Start of Block

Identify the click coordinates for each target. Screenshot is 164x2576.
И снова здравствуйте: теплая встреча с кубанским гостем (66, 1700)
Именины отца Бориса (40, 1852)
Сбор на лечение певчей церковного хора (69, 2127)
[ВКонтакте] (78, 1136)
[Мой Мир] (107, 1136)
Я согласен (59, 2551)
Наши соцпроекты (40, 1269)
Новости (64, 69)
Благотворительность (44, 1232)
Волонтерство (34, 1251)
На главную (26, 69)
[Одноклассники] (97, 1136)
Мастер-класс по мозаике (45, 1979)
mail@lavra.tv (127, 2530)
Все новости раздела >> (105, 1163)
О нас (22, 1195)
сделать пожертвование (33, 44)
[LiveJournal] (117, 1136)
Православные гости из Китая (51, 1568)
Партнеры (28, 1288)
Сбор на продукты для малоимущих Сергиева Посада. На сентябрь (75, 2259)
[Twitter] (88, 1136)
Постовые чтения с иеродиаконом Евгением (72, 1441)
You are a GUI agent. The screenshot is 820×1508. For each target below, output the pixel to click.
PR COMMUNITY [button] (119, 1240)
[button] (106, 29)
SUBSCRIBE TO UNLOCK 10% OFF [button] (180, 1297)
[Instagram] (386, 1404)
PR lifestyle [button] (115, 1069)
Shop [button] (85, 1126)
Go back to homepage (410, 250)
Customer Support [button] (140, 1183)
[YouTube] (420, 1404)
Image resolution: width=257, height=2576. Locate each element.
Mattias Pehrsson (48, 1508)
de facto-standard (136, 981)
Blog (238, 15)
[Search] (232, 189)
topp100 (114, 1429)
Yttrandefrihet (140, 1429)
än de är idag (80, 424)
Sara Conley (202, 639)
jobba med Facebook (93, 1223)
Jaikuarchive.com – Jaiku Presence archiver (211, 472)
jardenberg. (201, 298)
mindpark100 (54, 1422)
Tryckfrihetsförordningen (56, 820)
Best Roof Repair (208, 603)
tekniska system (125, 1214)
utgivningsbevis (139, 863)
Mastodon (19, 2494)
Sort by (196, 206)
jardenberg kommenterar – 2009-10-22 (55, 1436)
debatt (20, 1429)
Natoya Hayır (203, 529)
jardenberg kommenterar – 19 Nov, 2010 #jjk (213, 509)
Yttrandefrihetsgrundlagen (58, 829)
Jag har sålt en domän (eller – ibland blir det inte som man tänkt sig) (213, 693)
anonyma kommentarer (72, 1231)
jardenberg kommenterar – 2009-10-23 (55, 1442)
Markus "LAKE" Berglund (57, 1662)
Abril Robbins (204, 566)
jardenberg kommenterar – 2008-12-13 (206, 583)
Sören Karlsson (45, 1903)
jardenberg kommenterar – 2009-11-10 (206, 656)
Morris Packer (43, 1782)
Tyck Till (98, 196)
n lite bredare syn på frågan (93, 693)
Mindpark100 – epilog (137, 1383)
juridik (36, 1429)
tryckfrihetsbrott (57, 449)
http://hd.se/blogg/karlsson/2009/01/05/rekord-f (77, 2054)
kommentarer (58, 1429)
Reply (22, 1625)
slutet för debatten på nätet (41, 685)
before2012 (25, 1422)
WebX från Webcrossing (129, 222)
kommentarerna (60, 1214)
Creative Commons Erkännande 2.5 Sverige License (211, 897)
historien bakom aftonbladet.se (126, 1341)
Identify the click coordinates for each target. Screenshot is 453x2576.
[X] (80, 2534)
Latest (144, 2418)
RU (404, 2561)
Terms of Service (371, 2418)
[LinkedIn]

End of Block

Task
Repeat exactly the lines of the listing above, from the one with "än de är idag (80, 424)" down to the one with "tekniska system (125, 1214)"; both of those lines belong in the range.

Solution for this problem
än de är idag (80, 424)
Sara Conley (202, 639)
jobba med Facebook (93, 1223)
Jaikuarchive.com – Jaiku Presence archiver (211, 472)
jardenberg. (201, 298)
mindpark100 (54, 1422)
Tryckfrihetsförordningen (56, 820)
Best Roof Repair (208, 603)
tekniska system (125, 1214)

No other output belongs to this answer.